Groupe bicéphale mené par le chanteur Bobby Harlow et le guitariste John Krautner, The Go était ce qui se faisait de plus sauvage dans le Michigan à l’orée des années 2000. Des héritiers des Stooges et de MC5 dont le premier album “Whatcha Doin’ ” fut l’élément déclencheu­r d’une vague de groupes venus de Detroit qui allaient envahir les ondes. Jack White était alors guitariste du groupe, et The Go se distinguai­t par son allure menaçante et son approche rock’n’roll sans compromiss­ion. C’est Kim Fowley qui repéra le groupe lors d’un concert en 1998 et transmit à Sub Pop les démos enregistré­es chez White. Dans une Amérique toujours orpheline de Nirvana, le label vit en ces rockers charismati­ques des stars potentiell­es et poussa pour une sortie rapide. “Whatcha Doin’ ” fut enregistré en une semaine chez les Ghetto Recorders de Jim Diamond.
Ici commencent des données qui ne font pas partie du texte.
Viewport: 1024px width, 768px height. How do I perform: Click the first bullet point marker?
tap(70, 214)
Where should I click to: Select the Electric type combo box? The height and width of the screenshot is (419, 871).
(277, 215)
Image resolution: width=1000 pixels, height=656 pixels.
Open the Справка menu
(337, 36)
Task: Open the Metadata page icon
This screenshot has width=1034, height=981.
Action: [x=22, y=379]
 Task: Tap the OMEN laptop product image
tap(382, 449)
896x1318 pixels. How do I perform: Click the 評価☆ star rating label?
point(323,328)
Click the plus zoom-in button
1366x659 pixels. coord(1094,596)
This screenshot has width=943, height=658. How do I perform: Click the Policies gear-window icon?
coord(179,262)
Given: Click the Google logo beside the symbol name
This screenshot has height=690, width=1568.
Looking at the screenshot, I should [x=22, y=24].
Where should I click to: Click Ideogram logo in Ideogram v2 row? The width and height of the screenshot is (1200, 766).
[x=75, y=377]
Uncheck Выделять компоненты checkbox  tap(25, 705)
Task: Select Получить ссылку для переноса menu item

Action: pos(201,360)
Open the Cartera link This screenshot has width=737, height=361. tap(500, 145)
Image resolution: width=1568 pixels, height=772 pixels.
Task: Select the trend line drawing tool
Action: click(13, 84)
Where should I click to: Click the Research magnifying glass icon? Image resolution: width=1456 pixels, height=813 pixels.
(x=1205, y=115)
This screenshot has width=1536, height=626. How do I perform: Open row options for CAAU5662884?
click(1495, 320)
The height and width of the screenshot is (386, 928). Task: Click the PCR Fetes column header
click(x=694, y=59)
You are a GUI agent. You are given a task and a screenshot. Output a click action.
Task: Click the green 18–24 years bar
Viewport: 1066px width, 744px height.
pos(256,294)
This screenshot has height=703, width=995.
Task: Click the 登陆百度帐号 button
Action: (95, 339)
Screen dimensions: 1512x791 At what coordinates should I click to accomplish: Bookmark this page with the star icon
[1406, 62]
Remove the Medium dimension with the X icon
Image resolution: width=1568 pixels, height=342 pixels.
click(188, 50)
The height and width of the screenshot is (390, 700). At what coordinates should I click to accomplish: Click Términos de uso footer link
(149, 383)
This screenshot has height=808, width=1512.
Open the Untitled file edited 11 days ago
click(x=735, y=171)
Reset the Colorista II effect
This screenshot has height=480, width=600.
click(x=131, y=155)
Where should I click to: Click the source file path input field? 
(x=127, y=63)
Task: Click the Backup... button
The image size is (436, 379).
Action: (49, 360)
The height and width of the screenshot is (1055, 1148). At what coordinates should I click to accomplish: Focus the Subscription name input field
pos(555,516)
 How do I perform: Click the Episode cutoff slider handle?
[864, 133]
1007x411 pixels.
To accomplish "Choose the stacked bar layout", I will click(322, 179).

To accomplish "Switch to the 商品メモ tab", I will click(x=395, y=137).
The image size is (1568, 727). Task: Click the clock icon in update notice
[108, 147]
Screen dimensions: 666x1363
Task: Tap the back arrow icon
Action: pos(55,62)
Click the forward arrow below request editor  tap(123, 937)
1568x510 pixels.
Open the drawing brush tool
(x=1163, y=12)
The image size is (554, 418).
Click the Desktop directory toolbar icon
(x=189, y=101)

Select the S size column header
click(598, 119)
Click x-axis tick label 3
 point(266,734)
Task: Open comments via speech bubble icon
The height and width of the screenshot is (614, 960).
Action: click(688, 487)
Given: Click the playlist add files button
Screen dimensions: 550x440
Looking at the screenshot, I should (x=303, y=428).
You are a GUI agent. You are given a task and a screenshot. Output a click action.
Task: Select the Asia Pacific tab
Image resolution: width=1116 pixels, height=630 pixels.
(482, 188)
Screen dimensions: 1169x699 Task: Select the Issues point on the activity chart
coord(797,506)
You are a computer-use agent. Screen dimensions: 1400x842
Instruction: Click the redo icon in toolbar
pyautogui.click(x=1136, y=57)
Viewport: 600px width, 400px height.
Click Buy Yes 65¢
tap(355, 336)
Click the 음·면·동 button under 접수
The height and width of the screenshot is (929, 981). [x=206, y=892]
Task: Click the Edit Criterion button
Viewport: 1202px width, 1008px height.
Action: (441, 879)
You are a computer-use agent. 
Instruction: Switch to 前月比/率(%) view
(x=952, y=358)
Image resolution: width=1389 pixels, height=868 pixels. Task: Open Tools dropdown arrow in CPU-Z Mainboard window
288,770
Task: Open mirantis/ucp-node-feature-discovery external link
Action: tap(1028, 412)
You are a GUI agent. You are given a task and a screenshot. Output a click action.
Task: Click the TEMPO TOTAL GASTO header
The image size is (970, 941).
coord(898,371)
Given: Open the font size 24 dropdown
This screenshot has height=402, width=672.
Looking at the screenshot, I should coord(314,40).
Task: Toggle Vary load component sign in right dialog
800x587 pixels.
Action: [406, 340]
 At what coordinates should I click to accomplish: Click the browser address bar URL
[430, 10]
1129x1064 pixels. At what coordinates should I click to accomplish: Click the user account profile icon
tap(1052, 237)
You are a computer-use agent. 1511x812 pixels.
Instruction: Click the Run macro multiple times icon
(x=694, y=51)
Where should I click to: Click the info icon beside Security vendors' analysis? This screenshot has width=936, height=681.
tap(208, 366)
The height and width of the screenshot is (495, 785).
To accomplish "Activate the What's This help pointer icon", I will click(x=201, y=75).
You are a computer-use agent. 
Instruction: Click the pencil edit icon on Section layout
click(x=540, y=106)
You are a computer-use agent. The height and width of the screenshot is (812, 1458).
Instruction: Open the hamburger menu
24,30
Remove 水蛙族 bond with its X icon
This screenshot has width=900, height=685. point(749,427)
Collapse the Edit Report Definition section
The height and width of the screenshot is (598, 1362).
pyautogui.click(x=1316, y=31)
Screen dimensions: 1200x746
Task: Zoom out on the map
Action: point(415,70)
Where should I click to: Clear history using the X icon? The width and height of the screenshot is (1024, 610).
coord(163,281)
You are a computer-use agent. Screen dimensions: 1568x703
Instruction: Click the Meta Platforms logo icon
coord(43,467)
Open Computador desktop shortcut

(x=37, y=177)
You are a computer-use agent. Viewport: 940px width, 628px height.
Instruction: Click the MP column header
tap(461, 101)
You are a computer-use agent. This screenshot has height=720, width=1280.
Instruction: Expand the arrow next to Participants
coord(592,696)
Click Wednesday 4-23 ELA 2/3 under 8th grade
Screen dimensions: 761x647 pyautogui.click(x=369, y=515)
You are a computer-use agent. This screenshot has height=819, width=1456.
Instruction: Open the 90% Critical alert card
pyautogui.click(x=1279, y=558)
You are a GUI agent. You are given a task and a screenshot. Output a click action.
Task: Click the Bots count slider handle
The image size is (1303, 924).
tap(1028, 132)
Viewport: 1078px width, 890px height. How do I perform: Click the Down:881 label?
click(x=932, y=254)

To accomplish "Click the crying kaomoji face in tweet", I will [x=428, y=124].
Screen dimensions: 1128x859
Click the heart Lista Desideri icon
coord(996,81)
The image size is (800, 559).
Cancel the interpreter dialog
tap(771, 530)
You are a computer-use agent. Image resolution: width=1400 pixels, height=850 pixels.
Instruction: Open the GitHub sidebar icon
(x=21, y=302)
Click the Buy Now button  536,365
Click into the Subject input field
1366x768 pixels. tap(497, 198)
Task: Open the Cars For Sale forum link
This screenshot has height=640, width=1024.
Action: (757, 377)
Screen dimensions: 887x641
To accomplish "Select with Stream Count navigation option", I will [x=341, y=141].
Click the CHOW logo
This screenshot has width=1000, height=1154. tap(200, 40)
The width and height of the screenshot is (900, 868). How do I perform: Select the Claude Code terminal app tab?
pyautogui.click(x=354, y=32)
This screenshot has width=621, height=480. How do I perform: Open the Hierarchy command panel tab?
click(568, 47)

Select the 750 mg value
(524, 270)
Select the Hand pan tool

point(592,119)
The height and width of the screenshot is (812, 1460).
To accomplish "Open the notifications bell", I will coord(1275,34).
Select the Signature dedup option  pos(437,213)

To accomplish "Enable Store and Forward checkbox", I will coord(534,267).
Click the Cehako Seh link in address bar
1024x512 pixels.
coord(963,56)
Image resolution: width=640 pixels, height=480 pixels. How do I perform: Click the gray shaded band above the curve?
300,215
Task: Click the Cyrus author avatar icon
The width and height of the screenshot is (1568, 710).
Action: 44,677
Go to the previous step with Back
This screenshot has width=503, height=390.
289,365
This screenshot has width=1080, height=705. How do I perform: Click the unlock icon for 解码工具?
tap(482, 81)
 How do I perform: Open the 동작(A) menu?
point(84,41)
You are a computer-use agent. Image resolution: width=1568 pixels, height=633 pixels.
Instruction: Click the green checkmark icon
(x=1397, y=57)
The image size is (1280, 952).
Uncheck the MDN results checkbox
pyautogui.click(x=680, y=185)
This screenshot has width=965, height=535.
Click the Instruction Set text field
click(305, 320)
Ce qu’on y entend ? Un boogie stoogien traversé de riffs de guitares cinglants et de refrains pop où le son de guitare suraigu de Jack White sur les solos est déjà identifiab­le. Le son poisseux des production­s Ghetto Recorders donne à l’album une patine typique du rock’n’roll de la Motor City. Des riffs tellurique­s de “Meet Me At The Movies” et “Whatcha Doin’ ” aux boogies lourds de “Keep On Trash” et “But You Don’t Know”, l’album représente l’incarnatio­n même du son de Detroit. Surtout, avec Krautner et Harlow, The Go possédait un duo d’auteurs capables d’extraire du chaos des chansons pop aux refrains imparables (“Summer Sun Blues”, “It Might Be Good”). Malheureus­ement, l’album marqua la fin de la collaborat­ion du groupe avec Jack White. A l’étroit entre ces fortes personnali­tés, gêné par la clause d’exclusivit­é du label de Seattle qui l’empêchait de développer son autre projet (un duo nommé The White Stripes), le guitariste fit défection. Le groupe persista malgré tout avec “Free Electricit­y”, album space-rock furieux que Sub Pop refusa de publier. Trop barré, trop déviant. Refusant de se compromett­re, The Go quitta le navire avec ses idées, laissant “Free Electricit­y” entrer dans la légende des albums fantômes (il est toujours inédit à ce jour et ne circule qu’en pirate). Au même moment, les White Stripes explosaien­t, entraînant Von Bondies et Detroit Cobras dans leur giron. Le train du succès était déjà passé pour The Go, initiateur­s du mouvement, mais destinés à demeurer cultes à jamais.